Deuxièmement, il serait dangereux pour le manager d’être impliqué dans des affaires très personnelles et émotionnelles avec ses collaborateurs ; les émotions sont dans le registre du personnel et celui-ci doit être séparé du professionnel. Beaucoup de managers considèrent qu’être trop « personnel » avec ses collaborateurs les entraine sur des terrains qu’ils ne maitrisent pas, avec le risque de se trouver en porte-à-faux avec leur rôle professionnel ; c’est le risque aussi de se laisser submerger par ces questions-là et de perdre en crédibilité vis-à-vis de leurs collaborateurs.

Troisièmement enfin, rentrer sur le terrain personnel des émotions avec ses collaborateurs peut leur laisser croire que le manager peut et doit résoudre leurs problèmes et le manager ne veut prendre ce risque car il craint de ne savoir le faire.

Alors que faire ?

La réponse la plus juste serait : ce qu’on peut. Mais on peut d’autant plus que l’on sait les choses et il y en a au moins trois à savoir.

La première c’est savoir qui sont les bons. La question n’est pas aussi évidente qu’il parait. Comment un manager pourrait-il distinguer entre les bons et ceux qui le sont moins s’il ne sait pas précisément ce qu’il attend d’eux. La première chose à faire pour un manager est de noter au tréfonds de son disque dur ce qu’il attend précisément de chacun à son poste ; cela signifie qu’on n’attend pas la même chose de deux personnes différentes, même à un poste donné. Comment développer une attitude pertinente envers les personnes dans un contexte managérial si l’on n’a pas fait l’effort de formaliser (juste pour soi) ce que l’on attendait d’elles étant donné le poste, le niveau de maturité de la personne et le contexte ?

La deuxième chose à savoir est que la difficulté du management n’est pas de s’occuper de personnes qui ont les problèmes de « la veuve et de l’orphelin » ; en effet nous sommes tous maladroits dans ces situations extrêmes mais on ne peut y échapper et on s’y confronte plus ou moins mal. Non, la difficulté du manager est de s’occuper de personnes qui ont des problèmes que vous considérez ne pas en être ; ceux-là on ne les distingue pas, on ne les anticipe pas et ils vous surprennent quand ils éclatent et c’est souvent le problème des bons ; ils ne semblent pas avoir de problème ou s’ils disent en avoir, vous ne les considérez pas comme tels.

La troisième chose à savoir c’est qu’un manager manage tout le temps, tout comme un parent est un parent sans pause. Croire ne pas manager les bons ou ne pas avoir à le faire est une illusion parce que le manager est toujours en train de manager même quand il ne fait rien ou ne croit rien faire. Le problème, c’est donc que, même si, à la lecture de cet article, vous vous rendez compte que vous ne vous occupez pas assez des bons, eh bien, vous le faites quand même et sans doute avec des effets pas toujours heureux.
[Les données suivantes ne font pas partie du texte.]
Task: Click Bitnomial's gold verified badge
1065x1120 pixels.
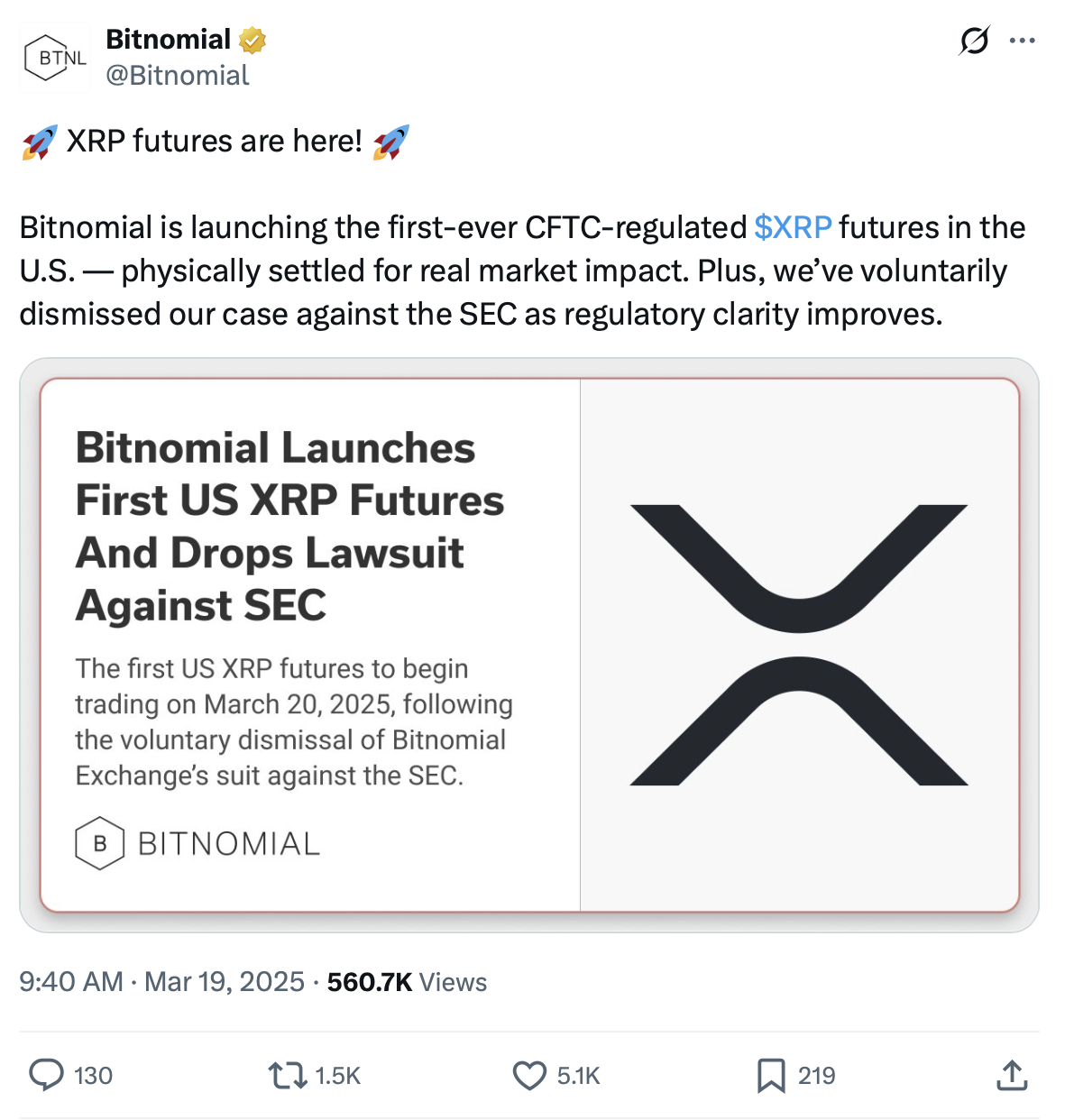Action: pyautogui.click(x=252, y=38)
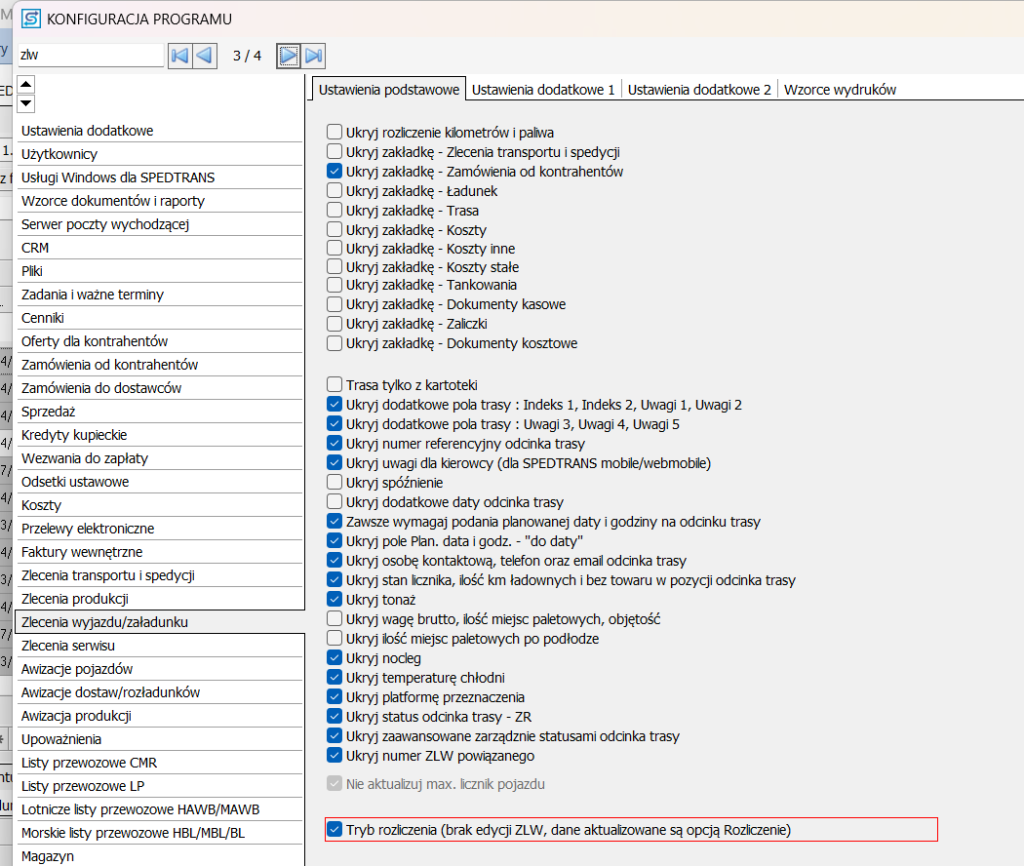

Juste une dernière remarque, si on trouve si difficile de « s’occuper des bons », c’est peut-être aussi que certains préfèrent ne pas en avoir trop dans leurs équipes… Mais ceci est une autre histoire.
_____________________________________________

[1] Bradley, C, Greer, L, Sanchez-Burks, J. When your employee feels sad, angry or dejected. Harvard Business Review, July-August 2024.